The problem:
When you transcribe the listing that follows, keep every line exact and skip any picture.
== Segment start ==
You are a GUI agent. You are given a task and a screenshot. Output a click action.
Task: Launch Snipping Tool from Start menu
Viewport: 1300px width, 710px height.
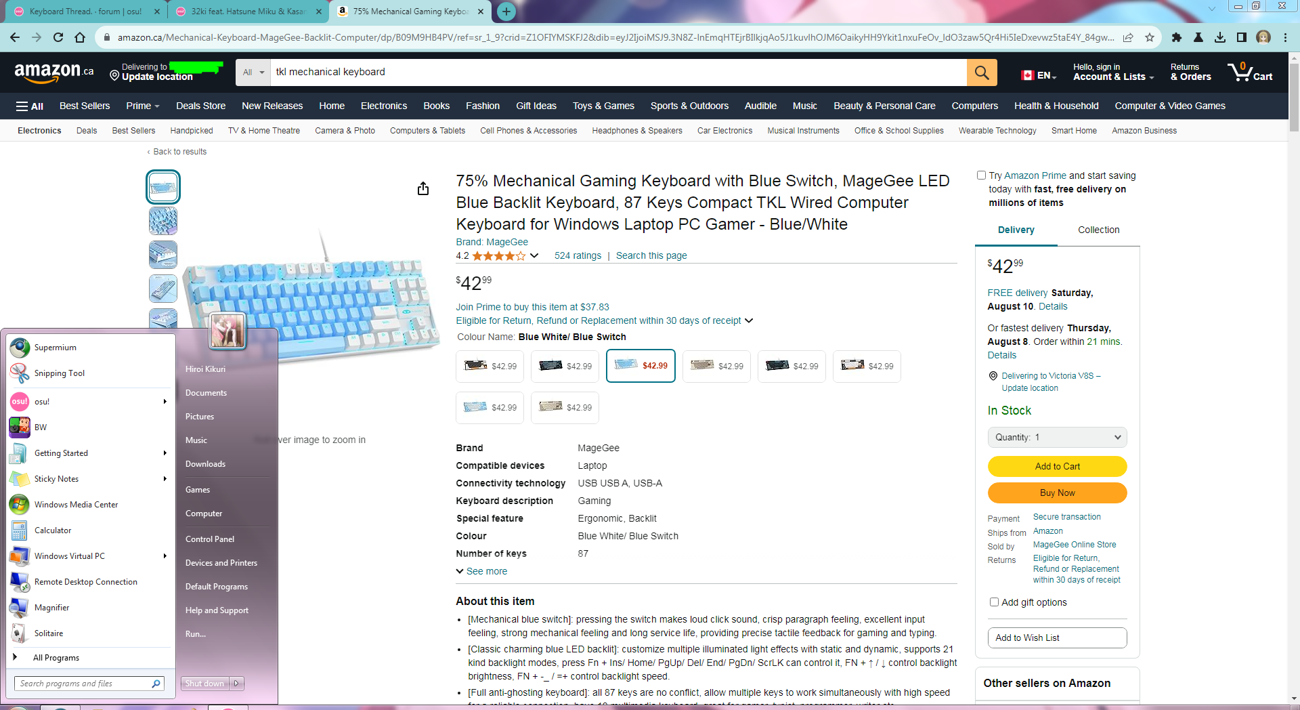59,373
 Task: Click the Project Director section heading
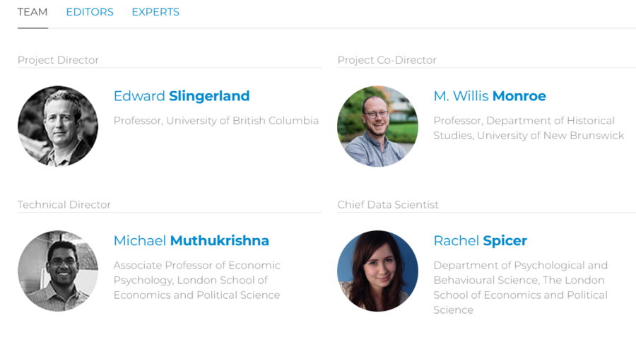58,60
== Segment end ==
Task solution:
You are a GUI agent. You are given a task and a screenshot. Output a click action.
Task: Launch Snipping Tool from Start menu
Viewport: 1300px width, 710px height.
59,373
 Task: Click the Project Director section heading
58,60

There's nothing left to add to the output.